The records –

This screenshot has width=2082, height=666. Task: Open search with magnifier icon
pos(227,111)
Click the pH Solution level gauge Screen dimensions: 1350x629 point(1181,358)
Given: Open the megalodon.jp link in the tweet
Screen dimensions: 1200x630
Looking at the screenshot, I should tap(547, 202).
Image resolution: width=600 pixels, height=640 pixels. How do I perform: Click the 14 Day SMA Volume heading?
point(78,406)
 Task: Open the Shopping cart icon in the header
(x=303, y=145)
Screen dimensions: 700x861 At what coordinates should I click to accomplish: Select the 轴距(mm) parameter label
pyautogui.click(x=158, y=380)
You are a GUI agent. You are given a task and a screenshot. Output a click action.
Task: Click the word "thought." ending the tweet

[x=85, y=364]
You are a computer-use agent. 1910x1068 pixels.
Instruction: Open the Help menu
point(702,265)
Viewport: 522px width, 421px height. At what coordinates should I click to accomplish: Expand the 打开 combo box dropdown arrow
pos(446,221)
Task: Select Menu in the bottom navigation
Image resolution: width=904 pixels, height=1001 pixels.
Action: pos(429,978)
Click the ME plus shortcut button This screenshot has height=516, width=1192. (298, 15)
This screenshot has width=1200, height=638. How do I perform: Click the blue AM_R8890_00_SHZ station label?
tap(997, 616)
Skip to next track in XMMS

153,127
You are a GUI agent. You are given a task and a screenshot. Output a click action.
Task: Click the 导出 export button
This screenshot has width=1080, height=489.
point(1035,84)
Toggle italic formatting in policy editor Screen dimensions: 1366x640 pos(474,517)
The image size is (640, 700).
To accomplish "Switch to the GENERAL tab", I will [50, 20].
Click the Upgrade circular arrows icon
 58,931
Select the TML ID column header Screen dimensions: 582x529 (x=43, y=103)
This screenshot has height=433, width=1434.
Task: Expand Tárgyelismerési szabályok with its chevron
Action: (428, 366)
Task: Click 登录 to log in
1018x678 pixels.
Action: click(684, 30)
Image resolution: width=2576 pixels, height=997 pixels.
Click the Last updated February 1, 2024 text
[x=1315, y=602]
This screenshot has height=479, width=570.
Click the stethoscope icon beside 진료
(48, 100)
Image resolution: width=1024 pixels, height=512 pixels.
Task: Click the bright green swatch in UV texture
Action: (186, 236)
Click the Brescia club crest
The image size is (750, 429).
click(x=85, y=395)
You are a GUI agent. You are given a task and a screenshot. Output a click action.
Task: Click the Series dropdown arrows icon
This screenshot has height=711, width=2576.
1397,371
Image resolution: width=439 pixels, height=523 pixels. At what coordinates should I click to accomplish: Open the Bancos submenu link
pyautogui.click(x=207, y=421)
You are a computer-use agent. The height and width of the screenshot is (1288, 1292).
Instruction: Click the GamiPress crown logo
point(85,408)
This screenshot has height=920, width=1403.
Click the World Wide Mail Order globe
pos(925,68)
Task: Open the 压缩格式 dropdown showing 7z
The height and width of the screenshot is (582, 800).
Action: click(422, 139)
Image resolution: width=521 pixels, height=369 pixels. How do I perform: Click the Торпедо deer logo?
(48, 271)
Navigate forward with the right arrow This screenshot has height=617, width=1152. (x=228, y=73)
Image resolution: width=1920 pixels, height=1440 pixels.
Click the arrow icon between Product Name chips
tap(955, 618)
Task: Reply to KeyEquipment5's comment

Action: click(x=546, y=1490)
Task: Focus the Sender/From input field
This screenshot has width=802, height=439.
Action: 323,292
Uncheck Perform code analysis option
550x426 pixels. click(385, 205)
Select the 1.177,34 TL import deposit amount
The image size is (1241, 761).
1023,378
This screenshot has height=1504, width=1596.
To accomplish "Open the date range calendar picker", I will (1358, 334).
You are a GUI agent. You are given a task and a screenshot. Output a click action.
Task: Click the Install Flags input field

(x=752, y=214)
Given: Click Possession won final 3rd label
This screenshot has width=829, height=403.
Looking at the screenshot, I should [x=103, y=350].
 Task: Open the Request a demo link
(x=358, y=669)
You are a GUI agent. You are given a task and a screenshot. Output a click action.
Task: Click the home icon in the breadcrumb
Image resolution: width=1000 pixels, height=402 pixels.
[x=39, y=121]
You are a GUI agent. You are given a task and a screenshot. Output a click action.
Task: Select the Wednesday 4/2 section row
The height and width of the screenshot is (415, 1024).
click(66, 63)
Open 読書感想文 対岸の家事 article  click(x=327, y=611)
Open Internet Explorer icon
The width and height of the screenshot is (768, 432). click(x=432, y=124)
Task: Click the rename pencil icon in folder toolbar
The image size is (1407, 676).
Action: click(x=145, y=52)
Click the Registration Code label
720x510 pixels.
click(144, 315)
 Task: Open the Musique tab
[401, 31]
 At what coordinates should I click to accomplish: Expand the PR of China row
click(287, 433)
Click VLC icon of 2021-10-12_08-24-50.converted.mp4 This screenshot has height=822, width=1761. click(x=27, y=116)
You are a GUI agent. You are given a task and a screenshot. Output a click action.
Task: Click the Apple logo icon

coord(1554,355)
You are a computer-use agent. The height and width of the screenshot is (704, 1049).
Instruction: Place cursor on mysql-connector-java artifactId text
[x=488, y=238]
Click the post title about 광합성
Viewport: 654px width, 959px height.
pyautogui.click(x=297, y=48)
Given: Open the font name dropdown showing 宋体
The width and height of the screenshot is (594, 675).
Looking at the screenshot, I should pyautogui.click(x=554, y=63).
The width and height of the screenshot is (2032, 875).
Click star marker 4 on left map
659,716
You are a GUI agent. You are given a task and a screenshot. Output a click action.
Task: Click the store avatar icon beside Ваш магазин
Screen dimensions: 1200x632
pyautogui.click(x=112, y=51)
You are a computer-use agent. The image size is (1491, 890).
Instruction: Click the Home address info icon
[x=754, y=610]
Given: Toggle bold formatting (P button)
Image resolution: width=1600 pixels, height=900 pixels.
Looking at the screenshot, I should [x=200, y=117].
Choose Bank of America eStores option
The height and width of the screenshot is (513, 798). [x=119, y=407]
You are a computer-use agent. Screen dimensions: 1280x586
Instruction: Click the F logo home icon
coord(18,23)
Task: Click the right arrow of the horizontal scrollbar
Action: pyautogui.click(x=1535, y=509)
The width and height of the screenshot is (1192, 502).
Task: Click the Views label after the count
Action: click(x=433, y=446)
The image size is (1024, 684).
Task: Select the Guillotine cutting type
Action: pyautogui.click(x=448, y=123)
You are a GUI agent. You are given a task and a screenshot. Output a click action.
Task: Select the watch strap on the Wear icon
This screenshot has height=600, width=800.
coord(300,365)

Exercise brief –
Could you copy out all the material word for word?

Answer space –
This screenshot has width=2082, height=666. Task: Open search with magnifier icon
pos(227,111)
Click the pH Solution level gauge Screen dimensions: 1350x629 point(1181,358)
Given: Open the megalodon.jp link in the tweet
Screen dimensions: 1200x630
Looking at the screenshot, I should tap(547, 202).
Image resolution: width=600 pixels, height=640 pixels. How do I perform: Click the 14 Day SMA Volume heading?
point(78,406)
 Task: Open the Shopping cart icon in the header
(x=303, y=145)
Screen dimensions: 700x861 At what coordinates should I click to accomplish: Select the 轴距(mm) parameter label
pyautogui.click(x=158, y=380)
You are a GUI agent. You are given a task and a screenshot. Output a click action.
Task: Click the word "thought." ending the tweet

[x=85, y=364]
You are a computer-use agent. 1910x1068 pixels.
Instruction: Open the Help menu
point(702,265)
Viewport: 522px width, 421px height. At what coordinates should I click to accomplish: Expand the 打开 combo box dropdown arrow
pos(446,221)
Task: Select Menu in the bottom navigation
Image resolution: width=904 pixels, height=1001 pixels.
Action: pos(429,978)
Click the ME plus shortcut button This screenshot has height=516, width=1192. (298, 15)
This screenshot has width=1200, height=638. How do I perform: Click the blue AM_R8890_00_SHZ station label?
tap(997, 616)
Skip to next track in XMMS

153,127
You are a GUI agent. You are given a task and a screenshot. Output a click action.
Task: Click the 导出 export button
This screenshot has width=1080, height=489.
point(1035,84)
Toggle italic formatting in policy editor Screen dimensions: 1366x640 pos(474,517)
The image size is (640, 700).
To accomplish "Switch to the GENERAL tab", I will [50, 20].
Click the Upgrade circular arrows icon
 58,931
Select the TML ID column header Screen dimensions: 582x529 (x=43, y=103)
This screenshot has height=433, width=1434.
Task: Expand Tárgyelismerési szabályok with its chevron
Action: (428, 366)
Task: Click 登录 to log in
1018x678 pixels.
Action: click(684, 30)
Image resolution: width=2576 pixels, height=997 pixels.
Click the Last updated February 1, 2024 text
[x=1315, y=602]
This screenshot has height=479, width=570.
Click the stethoscope icon beside 진료
(48, 100)
Image resolution: width=1024 pixels, height=512 pixels.
Task: Click the bright green swatch in UV texture
Action: (186, 236)
Click the Brescia club crest
The image size is (750, 429).
click(x=85, y=395)
You are a GUI agent. You are given a task and a screenshot. Output a click action.
Task: Click the Series dropdown arrows icon
This screenshot has height=711, width=2576.
1397,371
Image resolution: width=439 pixels, height=523 pixels. At what coordinates should I click to accomplish: Open the Bancos submenu link
pyautogui.click(x=207, y=421)
You are a computer-use agent. The height and width of the screenshot is (1288, 1292).
Instruction: Click the GamiPress crown logo
point(85,408)
This screenshot has height=920, width=1403.
Click the World Wide Mail Order globe
pos(925,68)
Task: Open the 压缩格式 dropdown showing 7z
The height and width of the screenshot is (582, 800).
Action: click(422, 139)
Image resolution: width=521 pixels, height=369 pixels. How do I perform: Click the Торпедо deer logo?
(48, 271)
Navigate forward with the right arrow This screenshot has height=617, width=1152. (x=228, y=73)
Image resolution: width=1920 pixels, height=1440 pixels.
Click the arrow icon between Product Name chips
tap(955, 618)
Task: Reply to KeyEquipment5's comment

Action: click(x=546, y=1490)
Task: Focus the Sender/From input field
This screenshot has width=802, height=439.
Action: 323,292
Uncheck Perform code analysis option
550x426 pixels. click(385, 205)
Select the 1.177,34 TL import deposit amount
The image size is (1241, 761).
1023,378
This screenshot has height=1504, width=1596.
To accomplish "Open the date range calendar picker", I will (1358, 334).
You are a GUI agent. You are given a task and a screenshot. Output a click action.
Task: Click the Install Flags input field

(x=752, y=214)
Given: Click Possession won final 3rd label
This screenshot has width=829, height=403.
Looking at the screenshot, I should [x=103, y=350].
 Task: Open the Request a demo link
(x=358, y=669)
You are a GUI agent. You are given a task and a screenshot. Output a click action.
Task: Click the home icon in the breadcrumb
Image resolution: width=1000 pixels, height=402 pixels.
[x=39, y=121]
You are a GUI agent. You are given a task and a screenshot. Output a click action.
Task: Select the Wednesday 4/2 section row
The height and width of the screenshot is (415, 1024).
click(66, 63)
Open 読書感想文 対岸の家事 article  click(x=327, y=611)
Open Internet Explorer icon
The width and height of the screenshot is (768, 432). click(x=432, y=124)
Task: Click the rename pencil icon in folder toolbar
The image size is (1407, 676).
Action: click(x=145, y=52)
Click the Registration Code label
720x510 pixels.
click(144, 315)
 Task: Open the Musique tab
[401, 31]
 At what coordinates should I click to accomplish: Expand the PR of China row
click(287, 433)
Click VLC icon of 2021-10-12_08-24-50.converted.mp4 This screenshot has height=822, width=1761. click(x=27, y=116)
You are a GUI agent. You are given a task and a screenshot. Output a click action.
Task: Click the Apple logo icon

coord(1554,355)
You are a computer-use agent. The height and width of the screenshot is (704, 1049).
Instruction: Place cursor on mysql-connector-java artifactId text
[x=488, y=238]
Click the post title about 광합성
Viewport: 654px width, 959px height.
pyautogui.click(x=297, y=48)
Given: Open the font name dropdown showing 宋体
The width and height of the screenshot is (594, 675).
Looking at the screenshot, I should pyautogui.click(x=554, y=63).
The width and height of the screenshot is (2032, 875).
Click star marker 4 on left map
659,716
You are a GUI agent. You are given a task and a screenshot. Output a click action.
Task: Click the store avatar icon beside Ваш магазин
Screen dimensions: 1200x632
pyautogui.click(x=112, y=51)
You are a computer-use agent. The image size is (1491, 890).
Instruction: Click the Home address info icon
[x=754, y=610]
Given: Toggle bold formatting (P button)
Image resolution: width=1600 pixels, height=900 pixels.
Looking at the screenshot, I should [x=200, y=117].
Choose Bank of America eStores option
The height and width of the screenshot is (513, 798). [x=119, y=407]
You are a computer-use agent. Screen dimensions: 1280x586
Instruction: Click the F logo home icon
coord(18,23)
Task: Click the right arrow of the horizontal scrollbar
Action: pyautogui.click(x=1535, y=509)
The width and height of the screenshot is (1192, 502).
Task: Click the Views label after the count
Action: click(x=433, y=446)
The image size is (1024, 684).
Task: Select the Guillotine cutting type
Action: pyautogui.click(x=448, y=123)
You are a GUI agent. You are given a task and a screenshot. Output a click action.
Task: Select the watch strap on the Wear icon
This screenshot has height=600, width=800.
coord(300,365)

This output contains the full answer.